Your intuition is good, but you're mixing up some quantum and classical phenomena.
In classical (i.e. non-quantum) physics, a vacuum is a region of space with no matter. You can have electromagnetic fields in a vacuum, so long as the charges creating the fields are in a different region. By the same token you can have gravitational fields in a vacuum, generated by masses somewhere else in space. In this classical description of the universe, there are no such things as photons or gravitons, and everything (for the most part) works out.
In quantum physics, the story is not so easy. As you say, now our force fields are particles, too (photons and gravitons), so maybe a "quantum vacuum" shouldn't include them either? Unfortunately, it turns out that in quantum mechanics (as rob pointed out) it is impossible to have a perfect vacuum, a state with no particles in it at all. One way to see this is through the energy-time uncertainty principle: $\Delta E \ \Delta t > \hbar/2$.

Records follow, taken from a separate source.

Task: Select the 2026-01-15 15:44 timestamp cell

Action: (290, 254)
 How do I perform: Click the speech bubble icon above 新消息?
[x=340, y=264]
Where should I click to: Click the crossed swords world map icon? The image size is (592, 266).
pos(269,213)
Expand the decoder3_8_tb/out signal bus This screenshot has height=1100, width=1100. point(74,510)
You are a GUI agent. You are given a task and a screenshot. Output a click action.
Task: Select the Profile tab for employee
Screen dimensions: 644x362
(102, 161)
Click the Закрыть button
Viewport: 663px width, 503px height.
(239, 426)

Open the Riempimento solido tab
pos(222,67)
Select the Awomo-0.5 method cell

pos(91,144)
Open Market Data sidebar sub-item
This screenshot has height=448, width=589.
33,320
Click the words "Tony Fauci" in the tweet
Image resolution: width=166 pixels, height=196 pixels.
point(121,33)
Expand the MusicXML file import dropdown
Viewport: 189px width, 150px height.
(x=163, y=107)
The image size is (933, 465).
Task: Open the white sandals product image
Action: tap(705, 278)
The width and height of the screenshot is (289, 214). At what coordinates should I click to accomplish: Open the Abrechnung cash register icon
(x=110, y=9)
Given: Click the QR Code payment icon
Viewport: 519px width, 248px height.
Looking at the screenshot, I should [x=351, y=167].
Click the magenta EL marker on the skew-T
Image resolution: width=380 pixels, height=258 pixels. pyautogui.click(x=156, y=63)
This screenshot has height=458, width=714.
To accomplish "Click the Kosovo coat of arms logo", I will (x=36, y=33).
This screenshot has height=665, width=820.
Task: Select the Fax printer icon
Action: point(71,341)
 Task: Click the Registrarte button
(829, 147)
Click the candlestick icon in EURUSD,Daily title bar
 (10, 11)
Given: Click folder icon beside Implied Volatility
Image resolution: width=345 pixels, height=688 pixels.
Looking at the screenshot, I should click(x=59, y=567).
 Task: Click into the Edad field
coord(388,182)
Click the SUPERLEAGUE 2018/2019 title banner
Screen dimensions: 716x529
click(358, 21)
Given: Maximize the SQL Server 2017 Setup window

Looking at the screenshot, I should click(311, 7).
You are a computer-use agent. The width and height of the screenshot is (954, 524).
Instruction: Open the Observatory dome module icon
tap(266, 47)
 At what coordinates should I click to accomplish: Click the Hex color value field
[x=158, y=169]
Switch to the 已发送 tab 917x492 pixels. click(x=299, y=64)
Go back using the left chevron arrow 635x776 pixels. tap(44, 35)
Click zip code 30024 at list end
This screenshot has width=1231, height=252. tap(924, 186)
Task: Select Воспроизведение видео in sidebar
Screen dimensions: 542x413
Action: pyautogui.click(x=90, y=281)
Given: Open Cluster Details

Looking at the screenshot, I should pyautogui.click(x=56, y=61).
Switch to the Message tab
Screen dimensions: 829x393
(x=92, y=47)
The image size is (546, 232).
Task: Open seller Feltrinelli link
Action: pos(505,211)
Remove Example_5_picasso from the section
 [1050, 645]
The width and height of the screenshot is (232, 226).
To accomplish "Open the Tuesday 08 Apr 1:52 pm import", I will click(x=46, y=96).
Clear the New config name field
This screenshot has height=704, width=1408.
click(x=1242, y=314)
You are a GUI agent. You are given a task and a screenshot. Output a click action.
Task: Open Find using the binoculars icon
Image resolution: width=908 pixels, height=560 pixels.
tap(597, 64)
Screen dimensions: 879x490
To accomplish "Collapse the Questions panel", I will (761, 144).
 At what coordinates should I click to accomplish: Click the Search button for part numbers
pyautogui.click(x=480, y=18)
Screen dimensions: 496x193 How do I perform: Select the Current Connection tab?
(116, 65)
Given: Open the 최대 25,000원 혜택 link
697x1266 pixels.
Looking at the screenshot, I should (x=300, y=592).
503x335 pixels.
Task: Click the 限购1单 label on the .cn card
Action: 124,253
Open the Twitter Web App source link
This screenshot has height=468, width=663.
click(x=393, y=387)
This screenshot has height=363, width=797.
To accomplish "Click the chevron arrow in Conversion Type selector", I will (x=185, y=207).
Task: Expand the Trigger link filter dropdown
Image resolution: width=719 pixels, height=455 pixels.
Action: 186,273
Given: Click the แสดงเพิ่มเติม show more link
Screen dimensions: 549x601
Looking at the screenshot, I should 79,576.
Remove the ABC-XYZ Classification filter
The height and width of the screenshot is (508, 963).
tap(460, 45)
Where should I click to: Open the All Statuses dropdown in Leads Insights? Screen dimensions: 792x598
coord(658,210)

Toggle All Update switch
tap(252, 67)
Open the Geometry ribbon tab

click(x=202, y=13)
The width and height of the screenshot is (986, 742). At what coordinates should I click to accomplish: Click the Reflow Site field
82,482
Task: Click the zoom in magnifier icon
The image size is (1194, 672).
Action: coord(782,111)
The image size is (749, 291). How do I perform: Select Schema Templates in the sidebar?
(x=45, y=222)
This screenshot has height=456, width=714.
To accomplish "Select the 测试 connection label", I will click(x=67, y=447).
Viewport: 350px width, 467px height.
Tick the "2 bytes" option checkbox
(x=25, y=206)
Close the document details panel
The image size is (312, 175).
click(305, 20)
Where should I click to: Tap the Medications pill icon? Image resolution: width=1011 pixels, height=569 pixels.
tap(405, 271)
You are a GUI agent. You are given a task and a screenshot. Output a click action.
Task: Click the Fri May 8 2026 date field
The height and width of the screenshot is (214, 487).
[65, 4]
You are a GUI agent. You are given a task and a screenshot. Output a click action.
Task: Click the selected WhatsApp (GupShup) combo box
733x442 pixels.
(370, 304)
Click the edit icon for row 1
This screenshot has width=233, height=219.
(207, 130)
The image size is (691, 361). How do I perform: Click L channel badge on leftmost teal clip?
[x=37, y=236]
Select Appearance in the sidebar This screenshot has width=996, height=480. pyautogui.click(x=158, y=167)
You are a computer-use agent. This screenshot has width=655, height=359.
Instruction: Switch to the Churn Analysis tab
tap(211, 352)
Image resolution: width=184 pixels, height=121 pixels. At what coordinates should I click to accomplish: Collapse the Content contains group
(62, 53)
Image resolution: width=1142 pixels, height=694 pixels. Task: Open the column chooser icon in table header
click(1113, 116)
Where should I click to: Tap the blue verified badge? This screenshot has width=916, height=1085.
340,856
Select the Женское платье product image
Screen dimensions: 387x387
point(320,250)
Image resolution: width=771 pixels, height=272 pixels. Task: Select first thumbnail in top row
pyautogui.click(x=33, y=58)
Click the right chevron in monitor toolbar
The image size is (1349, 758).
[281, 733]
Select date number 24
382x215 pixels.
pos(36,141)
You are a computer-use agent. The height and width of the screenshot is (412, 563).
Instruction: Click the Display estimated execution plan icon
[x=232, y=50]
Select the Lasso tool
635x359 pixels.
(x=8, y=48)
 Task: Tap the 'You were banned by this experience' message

A perfect vacuum, a state with no particles at all, must have exactly zero energy. If the energy is exactly zero, then it is completely certain, and $\Delta E = 0$ which violates the uncertainty principle. So the quantum vacuum is not a state with zero particles, it is a state with probably zero particles. And in different situations you may find useful to alter your definition of "probably," so there are a lot of different things physicists will call a "vacuum" in quantum mechanics.
This idea, that quantum mechanically there are always some particles around in any region of space, has some cool consequences that we've verified in the lab! One is the Casimir Effect. This is a force that shows up when you move two objects in a vacuum so close together the pressure from these "virtual" photons causes them to attract. Another is the particle they discovered at the LHC, the Higgs Boson. The Higgs field has a "vacuum expectation value," a perfect quantum vacuum will have a non-zero Higgs field throughout it. Excitations of this field are the Higgs particles found at the LHC!